Lean Atlas: An Integrated Proof Environment for Scalable Human-AI Collaborative Formalization
This addresses the challenge of ensuring semantic correctness in large-scale AI-assisted formal mathematics, though it is incremental by building on existing proof assistant tools.
The paper tackles the problem of semantic hallucination in AI-generated formal proofs, where proofs pass type checking but do not correctly express intended mathematics, by proposing a human-in-the-loop approach with Lean Atlas, a tool that visualizes dependency graphs and reduces nodes for semantic review by 27.3% to 99% across various projects.

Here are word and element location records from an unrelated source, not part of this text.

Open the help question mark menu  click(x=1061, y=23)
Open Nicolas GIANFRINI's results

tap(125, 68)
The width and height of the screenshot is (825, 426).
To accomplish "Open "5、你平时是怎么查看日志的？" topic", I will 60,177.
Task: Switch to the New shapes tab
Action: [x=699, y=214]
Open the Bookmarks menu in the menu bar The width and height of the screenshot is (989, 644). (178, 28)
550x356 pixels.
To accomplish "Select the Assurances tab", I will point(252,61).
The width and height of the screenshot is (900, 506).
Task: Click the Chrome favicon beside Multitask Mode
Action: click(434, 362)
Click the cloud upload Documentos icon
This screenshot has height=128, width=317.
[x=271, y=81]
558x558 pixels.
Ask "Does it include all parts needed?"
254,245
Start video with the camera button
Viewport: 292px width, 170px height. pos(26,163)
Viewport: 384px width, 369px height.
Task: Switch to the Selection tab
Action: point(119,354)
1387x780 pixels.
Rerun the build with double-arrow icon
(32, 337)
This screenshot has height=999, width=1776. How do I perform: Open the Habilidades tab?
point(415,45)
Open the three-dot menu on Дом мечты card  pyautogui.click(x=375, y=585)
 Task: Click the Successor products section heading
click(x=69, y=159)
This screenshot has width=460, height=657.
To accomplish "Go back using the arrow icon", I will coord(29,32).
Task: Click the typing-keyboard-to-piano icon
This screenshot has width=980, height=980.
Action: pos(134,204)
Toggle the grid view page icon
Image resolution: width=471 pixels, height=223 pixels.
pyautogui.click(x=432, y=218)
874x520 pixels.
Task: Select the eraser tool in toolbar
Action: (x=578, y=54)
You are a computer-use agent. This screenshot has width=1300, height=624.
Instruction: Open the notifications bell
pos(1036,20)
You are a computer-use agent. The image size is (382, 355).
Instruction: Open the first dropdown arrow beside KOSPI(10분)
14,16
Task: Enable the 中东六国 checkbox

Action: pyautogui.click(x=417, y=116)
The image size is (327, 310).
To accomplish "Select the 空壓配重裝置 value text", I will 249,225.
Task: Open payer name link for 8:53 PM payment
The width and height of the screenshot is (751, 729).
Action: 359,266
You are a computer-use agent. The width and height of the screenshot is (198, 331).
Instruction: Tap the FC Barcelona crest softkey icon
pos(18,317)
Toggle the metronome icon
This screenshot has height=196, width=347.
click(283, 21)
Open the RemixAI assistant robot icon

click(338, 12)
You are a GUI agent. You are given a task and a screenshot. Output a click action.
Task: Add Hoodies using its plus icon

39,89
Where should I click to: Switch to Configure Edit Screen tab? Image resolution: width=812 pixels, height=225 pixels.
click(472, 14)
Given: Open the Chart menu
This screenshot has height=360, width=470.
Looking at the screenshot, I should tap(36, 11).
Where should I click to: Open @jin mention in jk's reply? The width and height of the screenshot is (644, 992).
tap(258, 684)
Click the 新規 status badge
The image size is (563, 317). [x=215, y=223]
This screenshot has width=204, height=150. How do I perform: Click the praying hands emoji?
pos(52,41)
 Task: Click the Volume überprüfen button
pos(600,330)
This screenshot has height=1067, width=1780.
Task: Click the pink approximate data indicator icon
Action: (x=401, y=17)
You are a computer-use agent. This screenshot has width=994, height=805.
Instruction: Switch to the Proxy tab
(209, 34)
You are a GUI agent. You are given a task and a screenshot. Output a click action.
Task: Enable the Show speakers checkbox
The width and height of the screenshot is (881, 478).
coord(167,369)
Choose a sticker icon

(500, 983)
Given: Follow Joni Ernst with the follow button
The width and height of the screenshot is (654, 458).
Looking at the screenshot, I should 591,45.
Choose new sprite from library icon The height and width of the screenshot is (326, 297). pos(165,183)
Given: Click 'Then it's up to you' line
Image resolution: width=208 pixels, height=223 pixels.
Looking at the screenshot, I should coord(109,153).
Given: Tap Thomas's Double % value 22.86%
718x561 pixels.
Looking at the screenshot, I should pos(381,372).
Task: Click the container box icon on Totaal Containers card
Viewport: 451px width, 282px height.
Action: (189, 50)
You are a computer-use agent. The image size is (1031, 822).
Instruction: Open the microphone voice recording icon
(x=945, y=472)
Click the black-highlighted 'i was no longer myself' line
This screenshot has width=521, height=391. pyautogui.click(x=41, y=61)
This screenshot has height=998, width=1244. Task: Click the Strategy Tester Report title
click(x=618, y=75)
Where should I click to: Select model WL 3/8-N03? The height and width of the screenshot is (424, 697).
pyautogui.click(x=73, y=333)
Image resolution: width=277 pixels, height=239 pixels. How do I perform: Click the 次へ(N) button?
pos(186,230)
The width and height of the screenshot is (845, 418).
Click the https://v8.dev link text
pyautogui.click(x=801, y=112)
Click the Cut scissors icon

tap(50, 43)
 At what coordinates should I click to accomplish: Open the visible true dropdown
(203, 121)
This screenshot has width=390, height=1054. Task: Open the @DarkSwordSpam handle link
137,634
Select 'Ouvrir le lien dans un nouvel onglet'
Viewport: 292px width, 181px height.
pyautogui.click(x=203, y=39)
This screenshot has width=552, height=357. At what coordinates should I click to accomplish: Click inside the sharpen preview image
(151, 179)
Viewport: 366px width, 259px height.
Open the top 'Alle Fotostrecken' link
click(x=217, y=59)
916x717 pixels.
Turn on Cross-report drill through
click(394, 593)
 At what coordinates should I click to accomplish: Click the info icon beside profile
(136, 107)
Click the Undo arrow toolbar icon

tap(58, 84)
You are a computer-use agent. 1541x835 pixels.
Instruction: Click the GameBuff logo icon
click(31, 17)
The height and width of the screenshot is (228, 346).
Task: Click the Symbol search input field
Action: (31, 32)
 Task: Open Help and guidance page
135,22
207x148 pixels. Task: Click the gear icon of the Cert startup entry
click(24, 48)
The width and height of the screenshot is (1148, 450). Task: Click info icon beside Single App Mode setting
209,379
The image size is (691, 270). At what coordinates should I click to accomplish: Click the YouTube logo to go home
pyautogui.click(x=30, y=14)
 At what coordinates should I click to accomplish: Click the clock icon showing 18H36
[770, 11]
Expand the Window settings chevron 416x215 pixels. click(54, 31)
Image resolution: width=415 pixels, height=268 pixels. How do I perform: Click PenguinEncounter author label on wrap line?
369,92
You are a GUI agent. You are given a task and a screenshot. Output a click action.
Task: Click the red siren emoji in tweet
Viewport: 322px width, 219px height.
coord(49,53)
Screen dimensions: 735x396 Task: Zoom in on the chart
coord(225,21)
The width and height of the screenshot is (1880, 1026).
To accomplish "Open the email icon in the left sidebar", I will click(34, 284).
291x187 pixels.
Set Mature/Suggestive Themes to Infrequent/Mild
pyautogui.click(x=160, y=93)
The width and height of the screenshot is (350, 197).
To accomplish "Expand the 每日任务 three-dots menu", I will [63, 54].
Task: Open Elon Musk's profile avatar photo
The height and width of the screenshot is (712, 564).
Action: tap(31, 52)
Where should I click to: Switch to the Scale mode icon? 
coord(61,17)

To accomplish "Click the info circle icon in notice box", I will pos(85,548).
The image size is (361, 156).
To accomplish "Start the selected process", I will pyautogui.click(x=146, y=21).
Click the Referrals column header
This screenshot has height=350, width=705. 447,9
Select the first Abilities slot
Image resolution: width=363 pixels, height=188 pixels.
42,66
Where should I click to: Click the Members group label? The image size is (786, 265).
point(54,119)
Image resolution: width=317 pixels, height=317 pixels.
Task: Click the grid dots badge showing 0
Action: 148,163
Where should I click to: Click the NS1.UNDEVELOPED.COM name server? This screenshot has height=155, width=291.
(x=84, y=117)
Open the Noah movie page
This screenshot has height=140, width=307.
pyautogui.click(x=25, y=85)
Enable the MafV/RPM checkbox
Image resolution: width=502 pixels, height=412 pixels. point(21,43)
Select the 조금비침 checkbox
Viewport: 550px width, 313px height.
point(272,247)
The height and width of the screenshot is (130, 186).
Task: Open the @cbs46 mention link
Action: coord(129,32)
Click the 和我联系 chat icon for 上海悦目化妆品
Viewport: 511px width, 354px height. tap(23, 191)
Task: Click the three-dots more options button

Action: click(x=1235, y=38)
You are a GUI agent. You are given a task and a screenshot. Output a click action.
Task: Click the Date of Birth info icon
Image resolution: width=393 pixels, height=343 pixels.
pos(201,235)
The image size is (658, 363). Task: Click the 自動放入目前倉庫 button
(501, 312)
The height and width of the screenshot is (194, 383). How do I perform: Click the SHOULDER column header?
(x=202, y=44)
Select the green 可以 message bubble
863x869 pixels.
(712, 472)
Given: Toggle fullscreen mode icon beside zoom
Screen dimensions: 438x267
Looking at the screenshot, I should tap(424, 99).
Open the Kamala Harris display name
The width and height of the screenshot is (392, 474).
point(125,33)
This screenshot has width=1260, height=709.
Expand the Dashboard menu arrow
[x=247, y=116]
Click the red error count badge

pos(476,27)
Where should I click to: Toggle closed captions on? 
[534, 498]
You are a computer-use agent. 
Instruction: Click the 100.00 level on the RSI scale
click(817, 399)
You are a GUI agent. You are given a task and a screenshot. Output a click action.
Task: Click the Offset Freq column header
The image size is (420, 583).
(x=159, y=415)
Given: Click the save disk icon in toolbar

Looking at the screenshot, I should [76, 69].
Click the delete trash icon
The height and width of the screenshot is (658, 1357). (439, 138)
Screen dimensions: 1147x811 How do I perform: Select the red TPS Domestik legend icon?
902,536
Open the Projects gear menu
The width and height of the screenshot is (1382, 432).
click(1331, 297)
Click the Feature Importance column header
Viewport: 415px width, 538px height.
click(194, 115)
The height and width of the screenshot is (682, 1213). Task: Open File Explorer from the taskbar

AI-driven autoformalization of mathematics is advancing rapidly. However, the type checker of a proof assistant guarantees only the logical correctness of proofs; it does not verify whether propositions and definitions faithfully capture their intended mathematical content. Consequently, AI-generated formal proofs can exhibit semantic hallucination-passing the type checker yet failing to express the intended mathematics. We propose a human-in-the-loop approach in which human scientists and AI collaboratively produce formal proofs, with humans responsible for the semantic verification of propositions and definitions. To realize this approach, we develop Lean Atlas, a Lean 4 tool that visualizes the dependency graph of a Lean 4 project as an interactive web viewer, enabling human scientists to grasp the overall structure of a formalization efficiently. Its core feature, Lean Compass, is an algorithm that, given a selected theorem set, automatically extracts the project-specific nodes whose semantic correctness can affect those target statements, thereby reducing the candidate set for semantic review in large-scale formalizations. We further define *aligned Lean code* as formalization code that has undergone human semantic verification, and propose it as a quality standard for AI-generated formalizations. We evaluate the tool on six Lean 4 formalization projects with different structural characteristics; proof-heavy projects (PrimeNumberTheoremAnd, Carleson, Brownian Motion) achieved 94-99% average node reduction, a 6-theorem milestone subset of FLT achieved 59.8%, mixed PhysLib 69.0%, and definition-heavy XMSS 27.3%. Lean Atlas is available as open-source software at https://github.com/NyxFoundation/lean-atlas .